[Material for this task Boundary: Start]
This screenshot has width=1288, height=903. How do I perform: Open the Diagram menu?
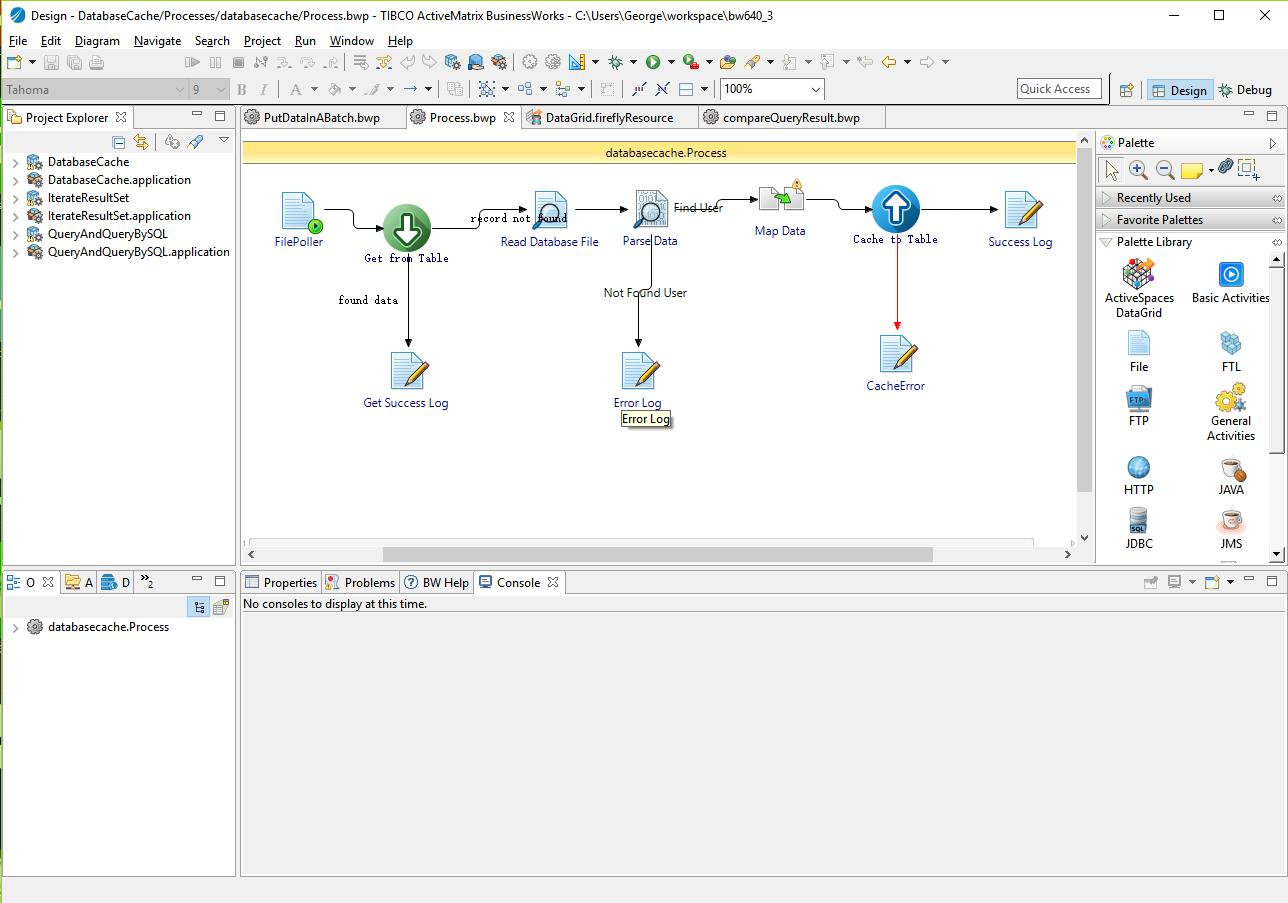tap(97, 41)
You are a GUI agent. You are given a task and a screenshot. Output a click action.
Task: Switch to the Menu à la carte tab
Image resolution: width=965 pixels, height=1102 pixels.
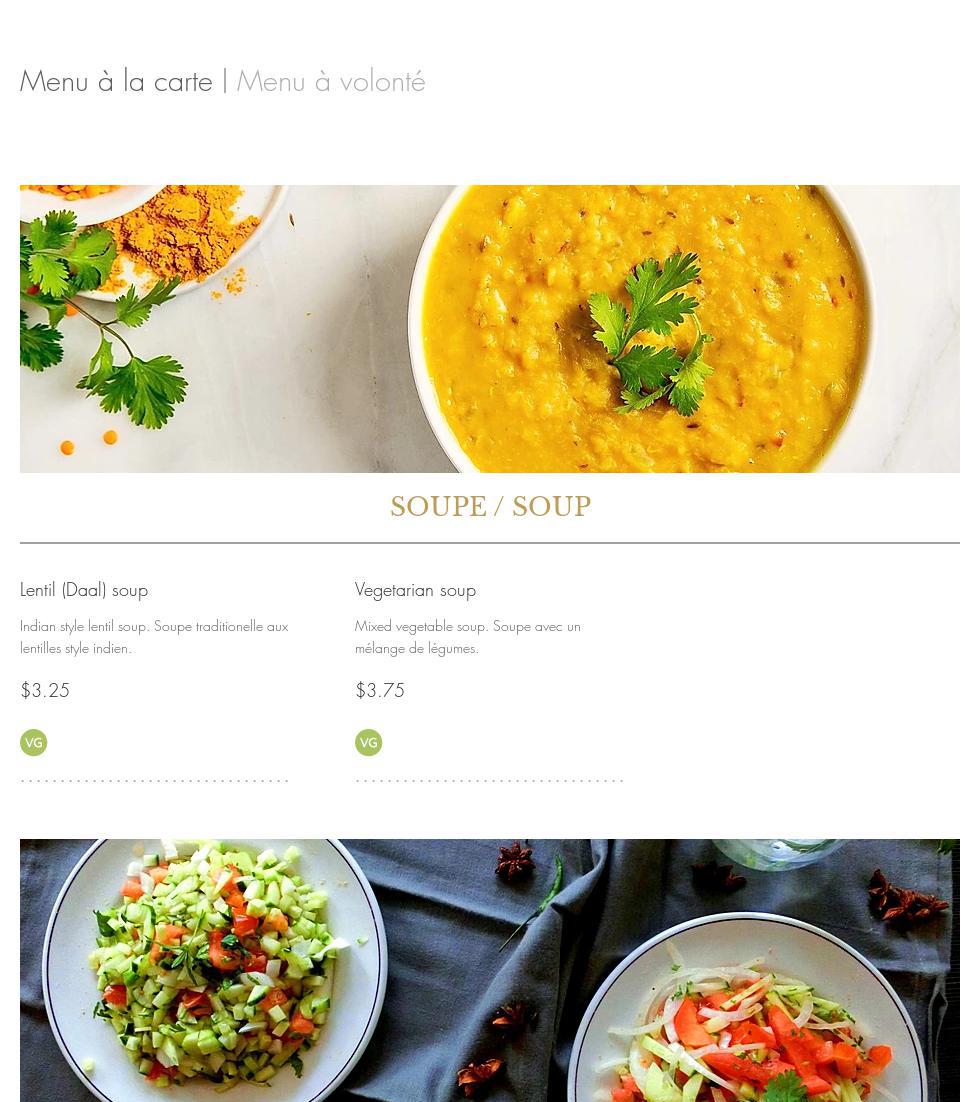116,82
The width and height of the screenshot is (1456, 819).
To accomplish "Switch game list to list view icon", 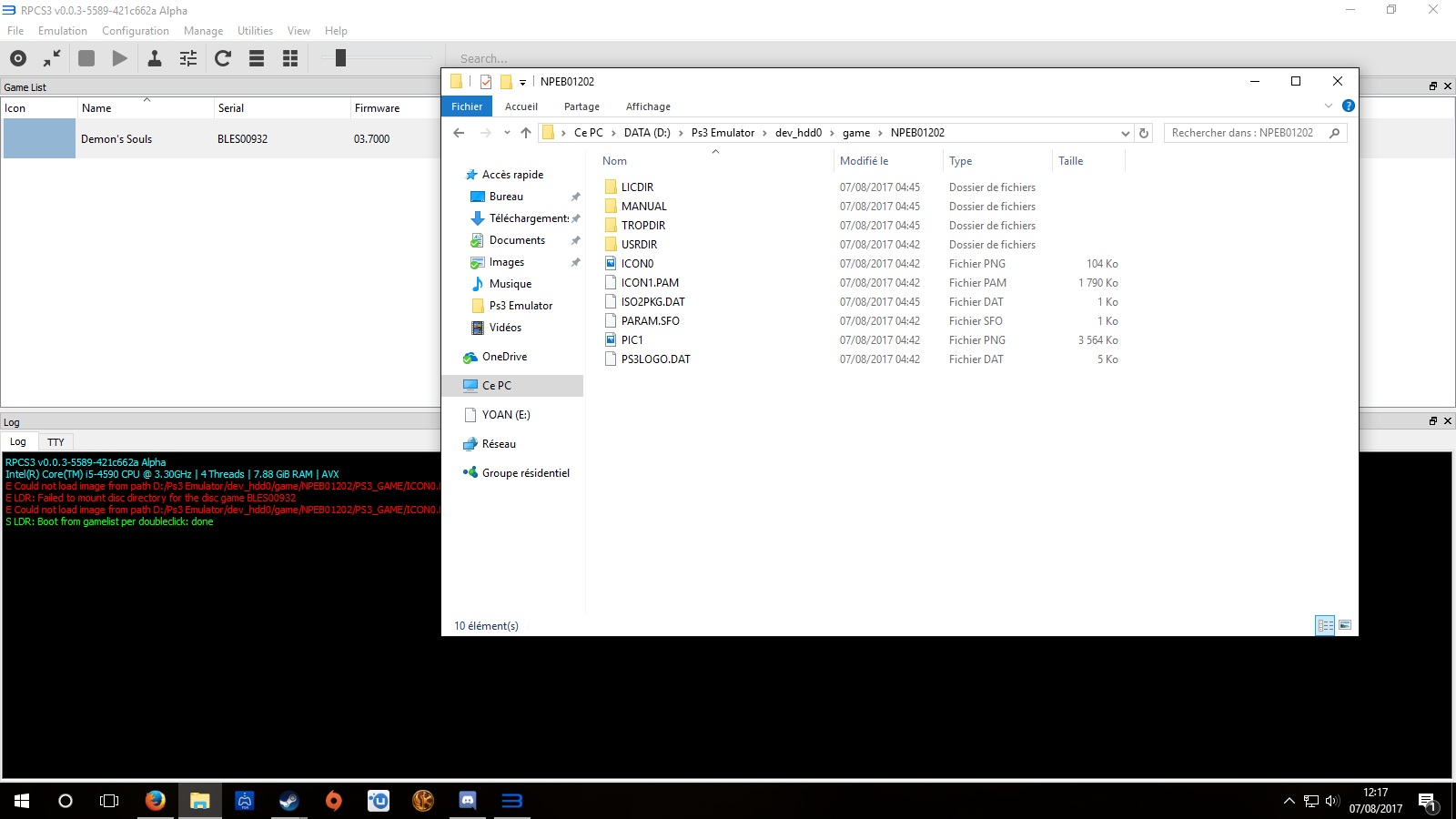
[Material for this task Boundary: End]
Exercise prompt: A verbatim copy of all the records, minus the pictures, is the expected answer.

Solution for this problem:
This screenshot has width=1288, height=903. How do I perform: Open the Diagram menu?
tap(97, 41)
You are a GUI agent. You are given a task and a screenshot. Output a click action.
Task: Switch to the Menu à la carte tab
Image resolution: width=965 pixels, height=1102 pixels.
116,82
The width and height of the screenshot is (1456, 819).
To accomplish "Switch game list to list view icon", 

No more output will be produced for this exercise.